(Extract provided begins)

Thursday, August 25, 2011

Eee, great!

I have previously blogged about the inevitable half-hour queue to enter Qatar after arriving by air. More recently, I noted the tendency of Immigration officials to find a fresh page in my passport every time they want to apply a stamp. The way to avoid both of these is to have an E-Gate card, a magic piece of plastic that speeds the bearer’s way through immigration and avoids a passport stamp.

Given that immediately after the Eid Al Fitr holiday, the entire population of Qatar will attempt to enter Doha through the same passport control and the queue will be out of the door and halfway to Wakrah, I really wanted to deal with this before my next international trip. And the government will be shut all next week, so today was the last available day.

According to the Firm’s Human Resources department, the procedure for obtaining an E-Gate card “is easy, and takes about five minutes,” so off I naïvely trotted.

(Extract provided ends)
(Data section begins)

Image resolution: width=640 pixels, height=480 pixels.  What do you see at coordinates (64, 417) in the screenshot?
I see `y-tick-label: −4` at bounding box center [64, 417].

(Data section ends)

▶ _Brief_
Carry on the blog post about getting an E-Gate card in Qatar, starting after its final sentence. The lines have no connection to the blog post about getting an E-Gate card in Qatar.

▶ _Answer_
1. Go to Doha International Airport
I parked, then asked the security guard at the door to Departures. He directed me down there to the right where, sure enough, was a door and a large bilingual sign: “E-Gate Card Issuing Office”. Bingo. The door was locked, so I asked someone in uniform when the office opened. “Eight o’clock, but it’s Ramadan, so...”

At a quarter to nine, having observed several other would-be applicants knocking on the door like cats stuck outside in the rain, I asked another man in uniform.

“They don’t do E-Gate cards here. You have to go to the Ministry of the Interior Immigration Department.”

It is beyond the wit of Man to erect a sign to that effect, or at least to remove the existing misleading sign.

2. Immigration Department – Door No. 1
Having paid the ludicrous parking charges for my stay in the airport parking, I headed off to Madinat Khalifa to look for the elusive parking space. Traffic signs direct Immigration customers through the forecourt of a petrol station, and the adjacent roads are emblazoned with “No Waiting” signs, even where there is marked on-street parking. One road is signposted as a one-way street, but it’s a cul-de-sac. So crazy, it’s like living in a Monty Python sketch.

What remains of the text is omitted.